As previously noted, defendant's sole contention on the appeal from that order is that this action was not properly commenced and that the court therefore lacks jurisdiction. Although defendant's notice of appeal states that "this appeal is taken from the entirety of th[e] order [entered June 29, 2010], together with all orders previously entered" (emphasis added), we have no authority to review the court's prior orders, including those denying defendant's cross motions to dismiss the action for failure to file a summons. The order from which the appeal was taken cannot be deemed a "judgment" to enable us to undertake such a review pursuant to CPLR 5501 (a) (1), nor does it appear from the record that a final judgment has been entered (see Bruenn v Pawlowski, 292 AD2d 856).

Further, the order before us on this appeal does not constitute a "final order" within the meaning of CPLR 5501 (a) (1), i.e., it "did not dispose of all the factual and legal issues raised in this action" (Town of Coeymans, 252 AD2d at 875). The complaint contains four causes of action, for dissolution of the partnership, quantum meruit, unjust enrichment, and breach of fiduciary duty, while the order before us on this appeal simply directed that "the subject subdivision property, with all related building materials located thereon and the corresponding engineering plans, is . . . to be listed for sale immediately."

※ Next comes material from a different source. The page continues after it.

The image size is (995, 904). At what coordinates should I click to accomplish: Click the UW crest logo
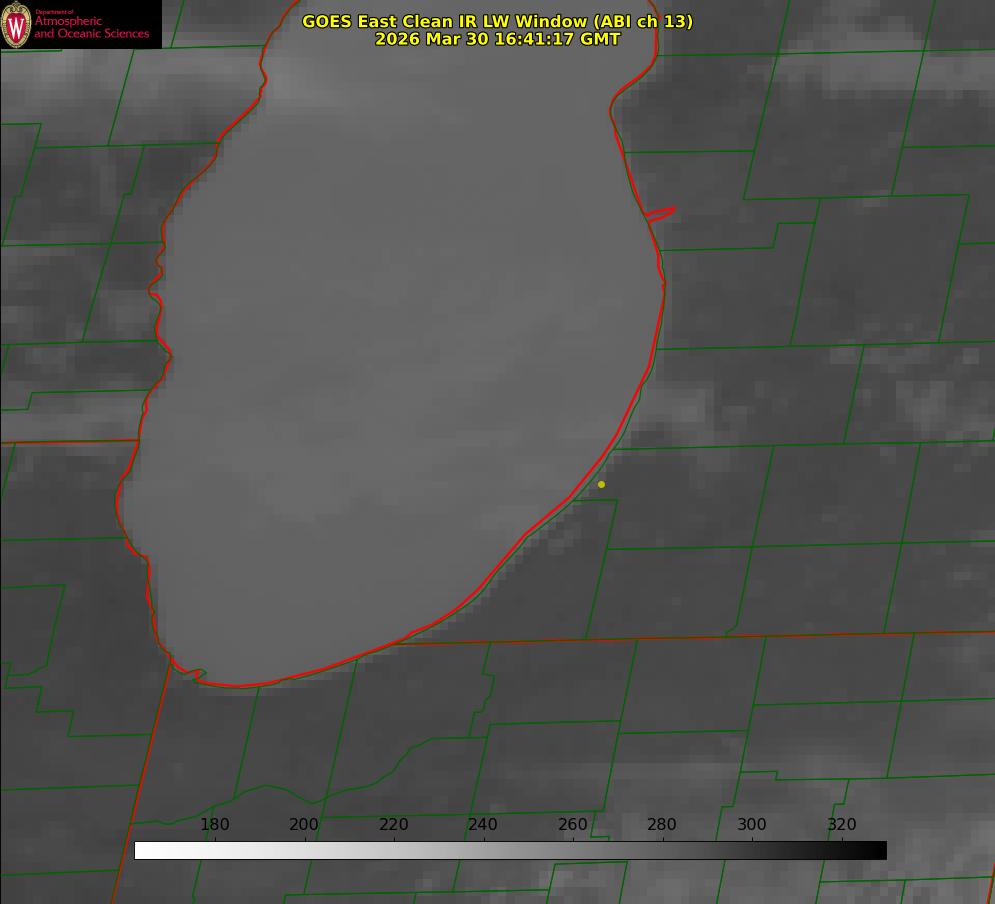[x=16, y=25]
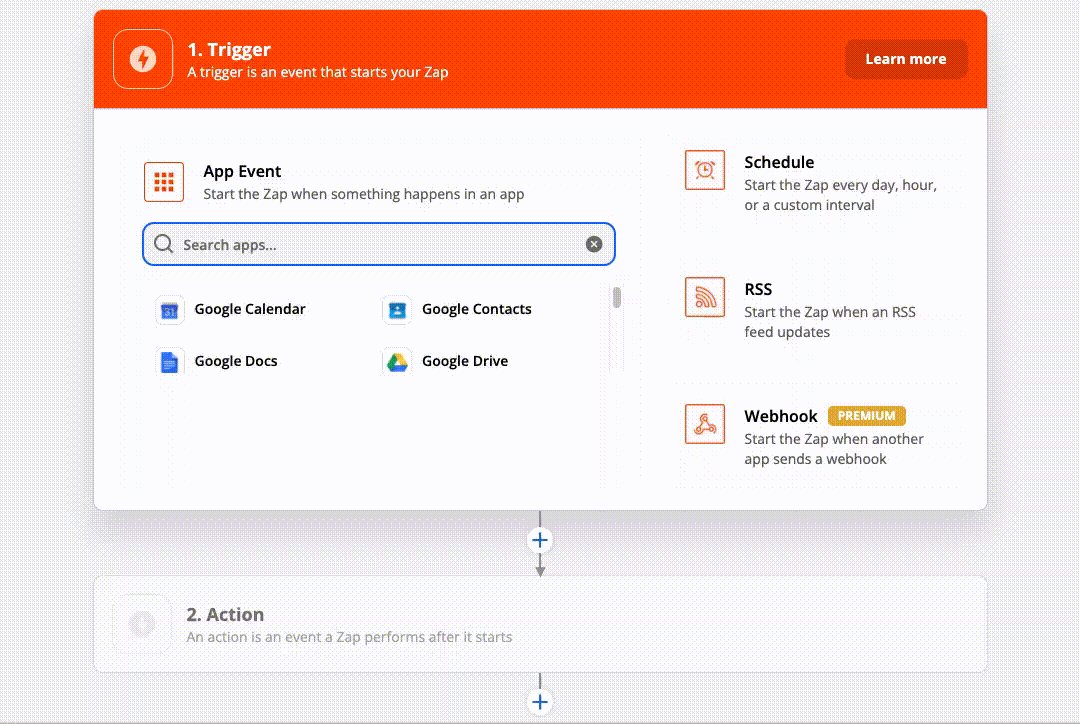Click inside the Search apps field
This screenshot has height=724, width=1080.
pos(380,243)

We thus conclude that the propriety of the orders denying defendant's cross motions for dismissal of the action based upon the failure of plaintiff to file a summons is not properly before us because defendant failed to take an appeal from those orders (see Bruenn, 292 AD2d at 857), nor are those orders reviewable on this appeal from a non-final order, which does not bring up for review prior non-final orders (see Meltzer, 63 AD3d 703; Joseph Davis Indus. Servs., 289 AD2d at 985). Inasmuch as defendant fails to challenge any aspect of the order on appeal, we dismiss the appeal as abandoned (see Town of Coeymans, 252 AD2d at 875).